Effect of operating pressure on MC for chemical looping combustion

Similar to Figs. 4 and 5 shows the effect of operating pressure on key parameters such as reactors temperature, fuel conversion and carbon dioxide purity in fuel reactor exhaust is shown when SBC is used as a fuel. The simulation results showed negative impact of operating pressure on the temperature of fuel reactor and air reactor as has already been observed in the case when MC when it is used as a fuel. Further, an increase in operating pressure increases the purity of carbon dioxide while, it decreases the percentage fuel conversion when SBC is used as a fuel. This observation is also similar to the simulated results when MC is used as a fuel. Thus, both fuels SBC and MC, show similar trends with variation in pressure.

Fig. 5
figure 5

Effect of operating pressure on SBC for chemical looping combustion

For an optimal condition, the temperature of the reactors should be high enough to provide sufficient energy to keep endothermic reactions (reduction reaction) of oxygen carrier going. The higher value of carbon dioxide purity and fuel conversion are the desired objective of this process, and thus a trade-off between these two parameters based on economics of the process is required to select the optimal operating pressure. Higher value of operating pressure can be selected in case of SBC fuel as compared to MC fuel as can be seen from Figs. 4 and 5 respectively. This is primarily due to higher conversion values observed for SBC as a fuel even at high operating pressures. Fuel and air reactor temperatures, when SBC is used as a fuel, are more than when MC is used as a fuel.

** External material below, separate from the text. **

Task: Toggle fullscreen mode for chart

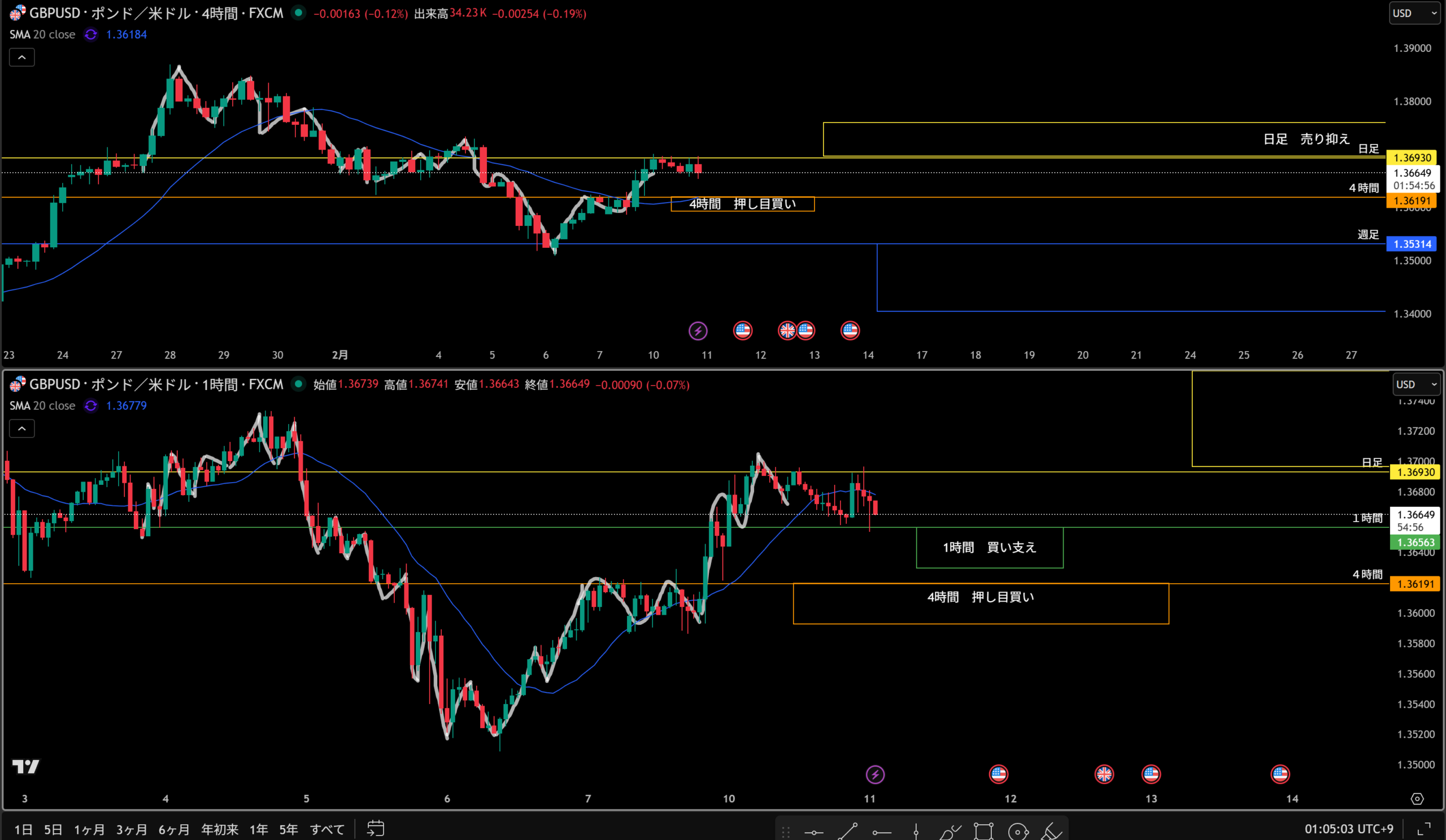Action: tap(1424, 829)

This is despite of the fact that SBC offers lower calorific value than MC and thus during operation (using SBC) it engages more amount of fuel in inlet in comparison to the operation when MC is used as a fuel. The percentage change in carbon dioxide purity for MC and SBC with change in pressure in the simulated range is approximately ~2 % and ~3 % respectively. The percent change in carbon dioxide purity with change in pressure for El Cerrejón coal with ilmenite (FeTiO3) as an oxygen carrier is also found to be ~3 % which provides a quantitative agreement of the simulated result with experimental values Abad et al. (2013).

6 Conclusion

The simulated results obtained through the simple 2D CFD Species-Transport model with volumetric reactions developed in the commercial CFD software shows similar behavior observed in experimental studies discussed in literature. The CFD model provides a cost-effective method to developed CLC process and optimum operating conditions. The operating pressure has a negative effect on reactor temperatures (fuel and air reactor), and the rate of decrease in reactor temperature increases at higher pressure. The efficacy of CLC process lies on the higher value of two key parameters i.e., purity of carbon dioxide in fuel reactor exhaust and fuel conversion. The carbon dioxide purity in fuel reactor exhaust and fuel conversion increases and decreases respectively, with increase in operating pressure. The opposite effect of operating pressure on above two key desired parameters requires a trade-off to select the optimum operating pressure.